=== Section Start ===
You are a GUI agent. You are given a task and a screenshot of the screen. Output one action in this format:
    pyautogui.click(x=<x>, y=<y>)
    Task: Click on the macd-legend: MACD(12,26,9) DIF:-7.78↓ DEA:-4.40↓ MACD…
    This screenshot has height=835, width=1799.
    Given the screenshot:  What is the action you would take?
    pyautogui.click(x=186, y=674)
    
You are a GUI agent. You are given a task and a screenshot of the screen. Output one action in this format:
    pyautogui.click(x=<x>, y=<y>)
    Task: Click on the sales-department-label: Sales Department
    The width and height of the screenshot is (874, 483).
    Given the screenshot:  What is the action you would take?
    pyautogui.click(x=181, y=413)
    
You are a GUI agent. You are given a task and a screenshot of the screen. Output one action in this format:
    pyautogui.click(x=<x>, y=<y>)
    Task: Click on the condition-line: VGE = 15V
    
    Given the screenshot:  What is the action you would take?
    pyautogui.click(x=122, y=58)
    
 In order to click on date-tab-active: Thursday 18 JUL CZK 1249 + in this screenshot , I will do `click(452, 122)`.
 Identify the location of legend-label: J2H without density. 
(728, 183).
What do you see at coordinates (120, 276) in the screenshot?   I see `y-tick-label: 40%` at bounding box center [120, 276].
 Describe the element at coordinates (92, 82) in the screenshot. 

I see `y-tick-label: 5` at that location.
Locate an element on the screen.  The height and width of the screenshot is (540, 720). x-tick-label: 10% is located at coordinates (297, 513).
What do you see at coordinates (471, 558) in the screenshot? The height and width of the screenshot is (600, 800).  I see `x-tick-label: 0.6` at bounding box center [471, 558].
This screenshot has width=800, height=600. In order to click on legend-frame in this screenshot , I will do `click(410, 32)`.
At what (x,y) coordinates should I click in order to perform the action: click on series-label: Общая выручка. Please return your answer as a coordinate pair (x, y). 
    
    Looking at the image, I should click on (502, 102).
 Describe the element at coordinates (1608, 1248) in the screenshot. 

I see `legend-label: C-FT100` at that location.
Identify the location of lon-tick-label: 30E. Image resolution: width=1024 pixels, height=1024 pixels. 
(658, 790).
=== Section End ===
§ TASK PROMPT:
Please reproduce all of the material above word for word, keeping every line unchanged.

§ ANSWER AREA:
You are a GUI agent. You are given a task and a screenshot of the screen. Output one action in this format:
    pyautogui.click(x=<x>, y=<y>)
    Task: Click on the macd-legend: MACD(12,26,9) DIF:-7.78↓ DEA:-4.40↓ MACD…
    This screenshot has height=835, width=1799.
    Given the screenshot:  What is the action you would take?
    pyautogui.click(x=186, y=674)
    
You are a GUI agent. You are given a task and a screenshot of the screen. Output one action in this format:
    pyautogui.click(x=<x>, y=<y>)
    Task: Click on the sales-department-label: Sales Department
    The width and height of the screenshot is (874, 483).
    Given the screenshot:  What is the action you would take?
    pyautogui.click(x=181, y=413)
    
You are a GUI agent. You are given a task and a screenshot of the screen. Output one action in this format:
    pyautogui.click(x=<x>, y=<y>)
    Task: Click on the condition-line: VGE = 15V
    
    Given the screenshot:  What is the action you would take?
    pyautogui.click(x=122, y=58)
    
 In order to click on date-tab-active: Thursday 18 JUL CZK 1249 + in this screenshot , I will do `click(452, 122)`.
 Identify the location of legend-label: J2H without density. 
(728, 183).
What do you see at coordinates (120, 276) in the screenshot?   I see `y-tick-label: 40%` at bounding box center [120, 276].
 Describe the element at coordinates (92, 82) in the screenshot. 

I see `y-tick-label: 5` at that location.
Locate an element on the screen.  The height and width of the screenshot is (540, 720). x-tick-label: 10% is located at coordinates (297, 513).
What do you see at coordinates (471, 558) in the screenshot? The height and width of the screenshot is (600, 800).  I see `x-tick-label: 0.6` at bounding box center [471, 558].
This screenshot has width=800, height=600. In order to click on legend-frame in this screenshot , I will do `click(410, 32)`.
At what (x,y) coordinates should I click in order to perform the action: click on series-label: Общая выручка. Please return your answer as a coordinate pair (x, y). 
    
    Looking at the image, I should click on (502, 102).
 Describe the element at coordinates (1608, 1248) in the screenshot. 

I see `legend-label: C-FT100` at that location.
Identify the location of lon-tick-label: 30E. Image resolution: width=1024 pixels, height=1024 pixels. 
(658, 790).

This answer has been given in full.